Deinococcus radiodurans a été découvert en 1956 par un chercheur américain qui voulait stériliser des boîtes de corned beef en les soumettant à un fort rayonnement gamma. A sa grande surprise tout n’avait pas été tué par le traitement de choc. La bactérie D. radiodurans est capable d’encaisser des doses de radiations des centaines de fois plus élevées que les doses mortelles pour l’homme.
Le génome de la bactérie, qui a la particularité d’être circulaire, est alors éclaté en plusieurs centaines de fragments. Les cellules semblent mortes pendant environ 1h30, notent les chercheurs. Pourtant, trois heures après l’irradiation, l’ADN est rassemblé.
La reconstitution du puzzle se fait en deux étapes, ont découvert Miroslav Radman (Université René Descartes, Paris ) et ses collègues français et croates.

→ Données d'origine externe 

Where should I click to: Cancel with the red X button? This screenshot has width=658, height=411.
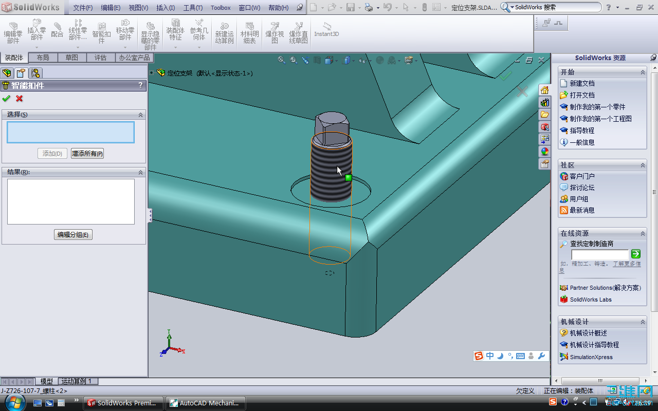click(x=20, y=98)
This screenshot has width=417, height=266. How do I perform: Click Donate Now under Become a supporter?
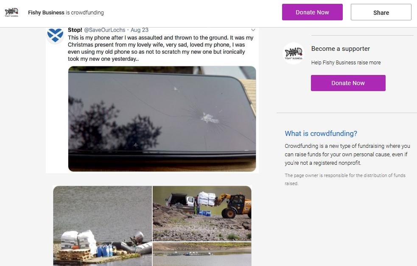click(348, 83)
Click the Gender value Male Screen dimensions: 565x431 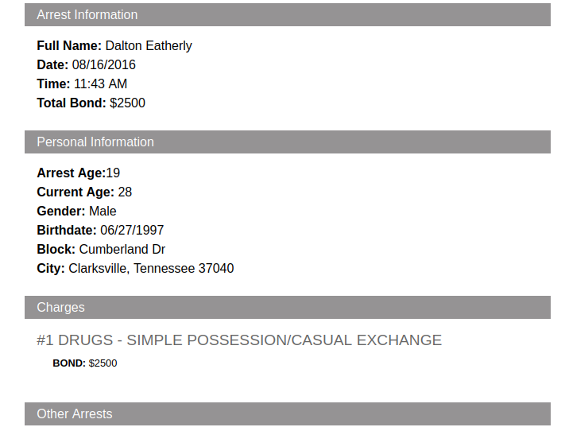click(x=103, y=212)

Les fragments se débarrassent de leurs extrémités endommagées et s’assemblent avec des fragments complémentaires. Les morceaux servent de modèle pour initier la synthèse d’ADN et former une longue chaîne à simple brin. Intervient alors une étape de recombinaison génétique au cours de laquelle ces brins se lient avec des brins complémentaires pour reformer les chromosomes. Dans cette phase de résurrection la synthèse d’ADN est plus rapide qu’au cours de la réplication habituelle de la bactérie, soulignent les chercheurs.
Miroslav Radman espère que ces découvertes encore très fondamentales permettront un jour de concevoir une nouvelle médecine régénératrice, notamment pour lutter contre la mort des neurones.